Photographer Helen Levitt has always been admired in certain circles. Despite a lack of broader appeal, her work, depicting urban scenes in her native New York City, has enjoyed favorable reception among her colleagues for many years; she is, as National Public Radio’s Helen Block once put it, “a photographer’s photographer.” Levitt has also enjoyed somewhat of a resurgence of late, having published a book of her works and having been made the subject of Centre National de la Photographie in Paris in the past year.
One of the many things that strikes a viewer of Levitt’s exquisitely intimate prints is her choice of subject matter. Granted, New York has been documented to such a great extent as to make more examination moderately mundane, but in an era when the American psyche is still preoccupied with the collapse of a major monument, her choices of photographs—taken from the 1960s to the early 1990s—featured in this exhibition are presciently subversive. This is not the New York of towering skyscrapers and frenetic energy. This is not the New York that never seems to lie dormant.
Levitt chronicles the nether-regions and transitory spaces of brown-stone stoops and street corners; she captures the unseen places of sandlots and sidestreets. Her interpretation of the city is an urban sprawl parcelled into discrete little packages. Levitt shuns the easy and trite depictions that populate the popular mind and illuminates street scenes in a manner that is in equal measure gritty and paradoxically poetic.
Several prints on display focused on children, and these ring with the greatest honesty perhaps because the subjects seem completely unaware of the camera’s gaze. In one striking scene, several grade schoolers labor to push a hamper up a dirtied urban avenue. Despite the squalor of the surroundings, their impish smiles and doubled-over laughter show that the activity is more of a game than a chore. In a careful composition, the children’s clothes pick up colors in the graffiti and painted residences in the background, suggesting a unity with their surroundings and an ability to revel even in less-than-pristine circumstances.
My impression may be stretching Levitt’s intent a little, but such is the nature of her artistry. Her ability to capture the unconscious essence of her subject matter almost compels her viewers to construct a past, present and future narrative for all of her prints. Her work is untitled, leaving us to formulate our own caption for the events we see and to attempt to decipher and infer exactly what is going on.
In one print, we would like to divine exactly what is going on inside the head of the drinks vendor who sits on his haunches and stares blankly across the street, and Levitt compels us to imagine the appearance of the unseen woman—or man—whose snow cone-holding hand is all that appears. The print depicts foreground and background people half obscured by a lamp post and a telephone booth, and so, as we wonder, we also revel in the ingenious spontaneity of seemingly unconscious compositions.
The exhibition’s flagship print epitomizes that ingenuity as it depicts the quotidian event of a laborer on the street handling a dolly laden with boxes.

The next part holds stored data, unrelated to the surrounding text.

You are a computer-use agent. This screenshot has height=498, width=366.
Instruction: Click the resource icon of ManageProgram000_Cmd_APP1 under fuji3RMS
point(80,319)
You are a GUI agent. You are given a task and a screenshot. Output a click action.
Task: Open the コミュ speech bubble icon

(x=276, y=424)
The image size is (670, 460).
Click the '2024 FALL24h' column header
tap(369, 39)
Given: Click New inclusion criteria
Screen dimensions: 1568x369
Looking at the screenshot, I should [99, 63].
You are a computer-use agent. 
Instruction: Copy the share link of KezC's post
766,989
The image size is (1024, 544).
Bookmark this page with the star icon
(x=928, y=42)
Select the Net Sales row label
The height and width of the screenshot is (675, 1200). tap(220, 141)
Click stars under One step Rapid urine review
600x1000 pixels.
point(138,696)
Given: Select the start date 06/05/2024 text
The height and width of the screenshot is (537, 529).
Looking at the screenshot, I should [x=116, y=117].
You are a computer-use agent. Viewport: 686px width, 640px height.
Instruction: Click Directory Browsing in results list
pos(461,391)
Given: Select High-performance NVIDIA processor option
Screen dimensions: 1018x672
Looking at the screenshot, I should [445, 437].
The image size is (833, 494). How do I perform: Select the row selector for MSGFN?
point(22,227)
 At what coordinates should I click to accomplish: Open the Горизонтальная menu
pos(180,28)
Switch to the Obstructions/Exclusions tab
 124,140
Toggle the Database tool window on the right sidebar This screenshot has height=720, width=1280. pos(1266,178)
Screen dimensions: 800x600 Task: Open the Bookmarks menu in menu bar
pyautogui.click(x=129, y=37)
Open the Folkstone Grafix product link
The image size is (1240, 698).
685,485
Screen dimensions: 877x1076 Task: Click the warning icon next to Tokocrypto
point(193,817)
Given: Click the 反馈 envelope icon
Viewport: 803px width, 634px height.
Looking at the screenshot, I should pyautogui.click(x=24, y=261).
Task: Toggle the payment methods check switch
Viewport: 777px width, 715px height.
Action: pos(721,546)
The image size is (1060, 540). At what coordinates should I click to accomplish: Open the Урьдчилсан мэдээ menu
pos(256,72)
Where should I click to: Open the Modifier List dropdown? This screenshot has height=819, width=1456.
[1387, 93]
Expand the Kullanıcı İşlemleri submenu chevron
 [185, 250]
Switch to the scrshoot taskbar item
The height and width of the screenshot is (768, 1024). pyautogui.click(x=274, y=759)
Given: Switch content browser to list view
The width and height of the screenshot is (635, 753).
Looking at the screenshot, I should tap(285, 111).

Front and center, Levitt constructs a fractured lattice from the box edges, the dolly handles and painted street lines; behind and off to the right, an undulating white canvas runs into a street covering a construction site, thus breaking up that structured rigidity. In the middle background, between the tarpaulin and the worker, cars stream by, having just come out of gridlock. Most unsettling, in the very close left foreground, half a woman’s out-of-focus head protrudes into the image, looking from left to right across the frame. The woman disrupts with her half-head intruding on an otherwise neat and easily digestible composition.
Moreover, Levitt questions a photograph’s focal point. An artist would normally discard a print with such an interruption, but here, it is featured prominently. Simultaneously, Levitt creates as well as breaks geometry with straight and serpentine lines. Immediately, she personalizes and evokes the greater context of the city with her depth of field.
It is this grand scope that makes for the exhibit’s most compelling print. It depicts another street corner, where the camera looks obliquely down a long city street. The image is divided vertically by another grey lamp post; on its right, a pretzel vendor plies his trade while on the left in the foreground a balding, mousy looking man’s face is half-obscured by an enormous brown paper bag. Far in the deep background, yet clearly visible, are the two towers of the World Trade Center. This exhibit was assembled in the wake of Sept. 11, so it cannot but be for conscious choice. Amazingly, Levitt reverses convention and puts the frame’s most monumental element far removed from view—so much so as to render it almost invisible.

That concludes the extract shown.